In this chapter, we have described some of the benefits of combining modes of data collection, particularly in longitudinal surveys. However, we have also highlighted and illustrated some of the challenges involved, notably those associated with differential selection and measurement error across combined modes. The findings of these various Swiss studies contribute to a substantial international literature in support of the conclusion that the choice of survey mode has consequences for the response propensity of different population subgroups, with important implications for the overall representativeness of samples. The development and testing of ‘adaptive survey designs’ (Schouten et al., 2017), which involve tailoring modes to the characteristics of sample members, is recommended to ensure that the optimal and most efficient ways of mixing modes longitudinally are used to achieve a balanced sample that better represents the general population, particularly the potentially more vulnerable subgroups of interest (Kaminska & Lynn, 2017). This balance could be achieved by assigning modes based on predicted response propensities for different subgroups in different modes using available sample data (such as those analysed in our own research) or using data from prior survey waves (as in Johnson, 2020).

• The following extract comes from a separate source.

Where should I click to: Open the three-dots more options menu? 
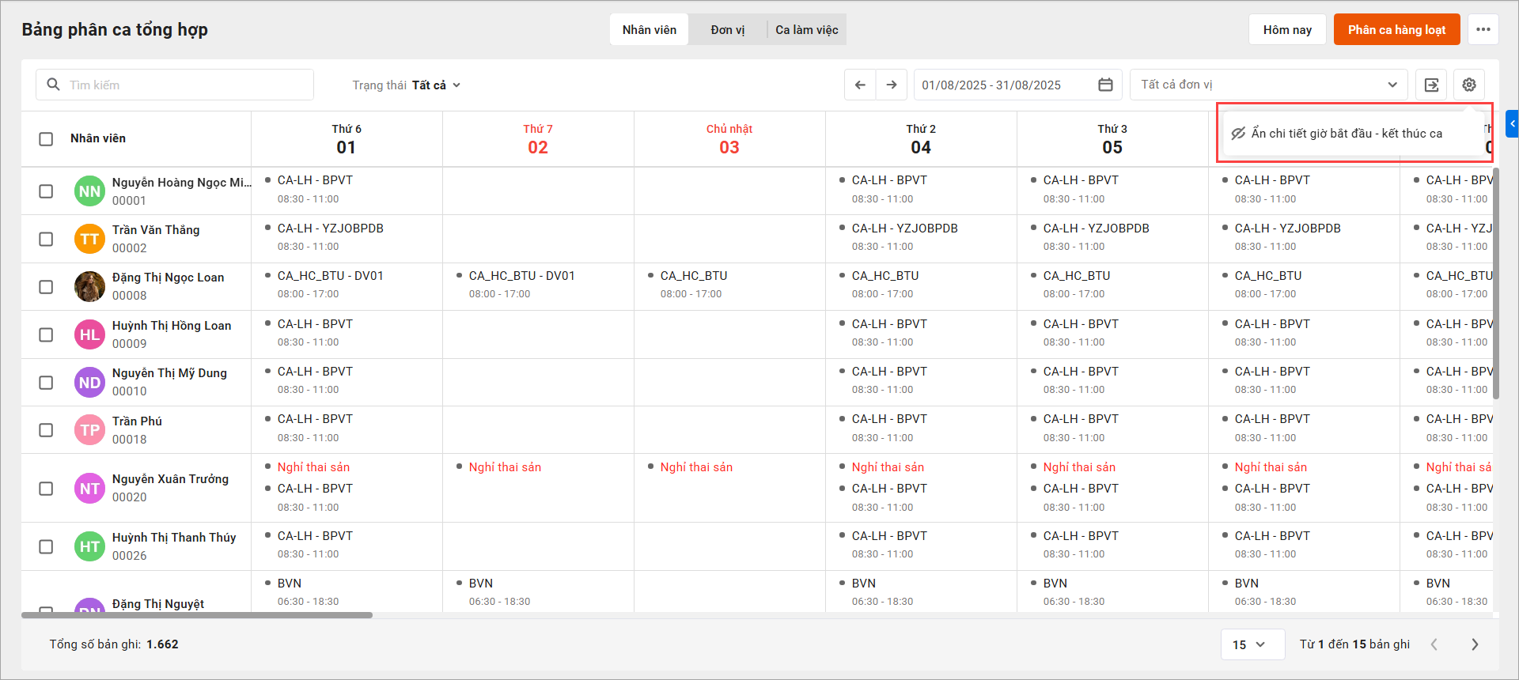[x=1483, y=30]
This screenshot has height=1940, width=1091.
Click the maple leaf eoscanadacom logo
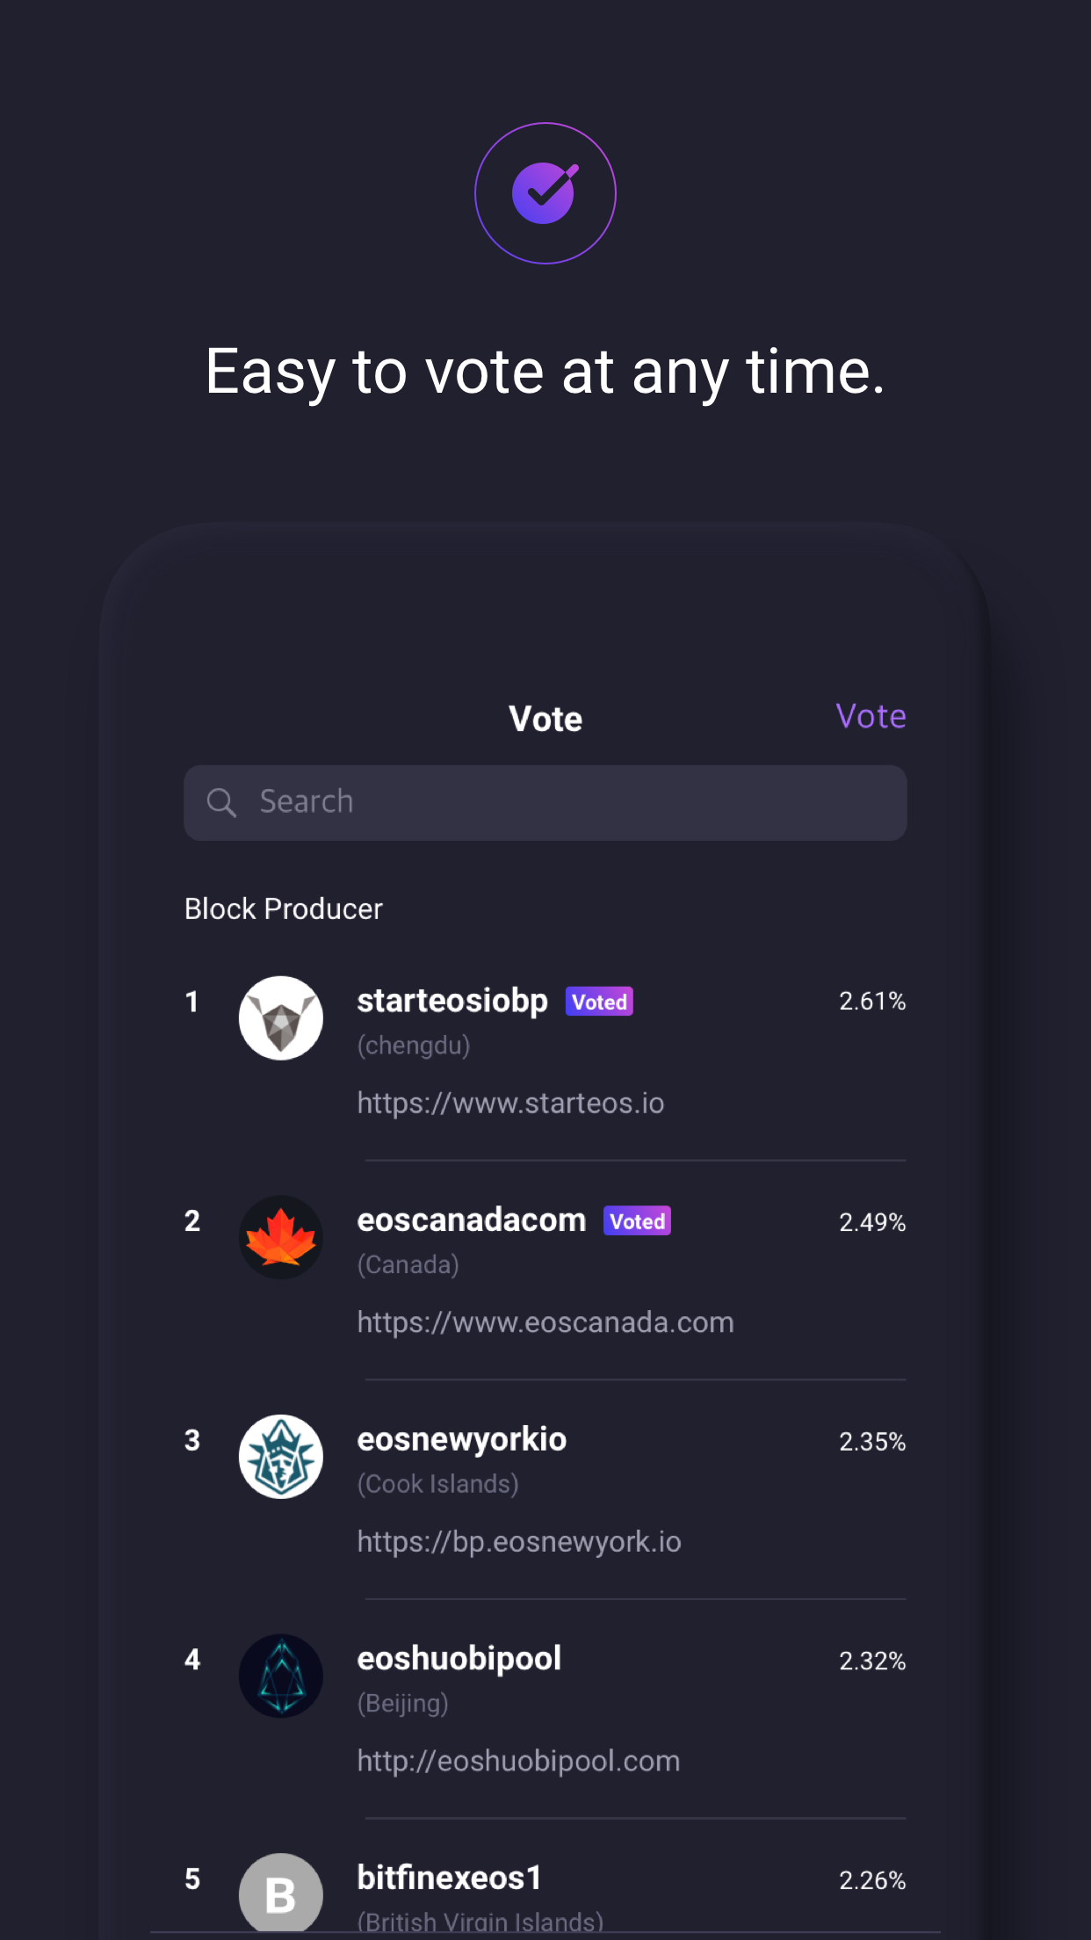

Combining modes offers a way to improve response rates and representation. However, if mode affects measurement, comparisons across groups responding in different modes may be compromised. Survey and statistical methodologists are still grappling with the practical implications of this challenge and developing ways for analysts to address it. From a purely statistical point of view, optimal strategies for adjusting mode effects entail a mix of complex experimental designs and model-based approaches to causal inference. Nonetheless, these approaches often rely on problematic assumptions and may externalise some of the cost savings of switching to cheaper modes to data analysts. Current and future research must, therefore, continue to tackle the thorny issue of how to evaluate the severity of mode effects and offer pragmatic recommendations for adjustment solutions that researchers can easily incorporate into their analyses of mixed mode data.

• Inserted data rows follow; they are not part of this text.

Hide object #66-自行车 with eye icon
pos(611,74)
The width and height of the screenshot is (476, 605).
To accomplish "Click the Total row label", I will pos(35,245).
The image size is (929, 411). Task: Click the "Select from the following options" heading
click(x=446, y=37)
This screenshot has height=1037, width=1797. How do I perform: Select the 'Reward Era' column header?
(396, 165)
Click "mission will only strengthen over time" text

Finally, mode differences in measurement sometimes appear because of suboptimal or variant question formulations and formats used in different modes. Efforts to evaluate and improve questionnaire designs must be prioritised, therefore, with a view to harmonising the stimulus offered across modes and optimising the design for all modes (and response devices) in use (Dillman et al., 2014; Lugtig & Toepoel, 2016). Nevertheless, some measures are likely to remain especially sensitive to mode effects when combining interviewer- and self-administered modes. Life-course researchers interested in comparing groups across contexts and time should remain mindful of this risk in their analyses of mixed mode data and when interpreting their findings. Improving the dialogue between substantive experts in vulnerability across the life course and methodological experts in longitudinal research design, measurement and analysis is key in this endeavour.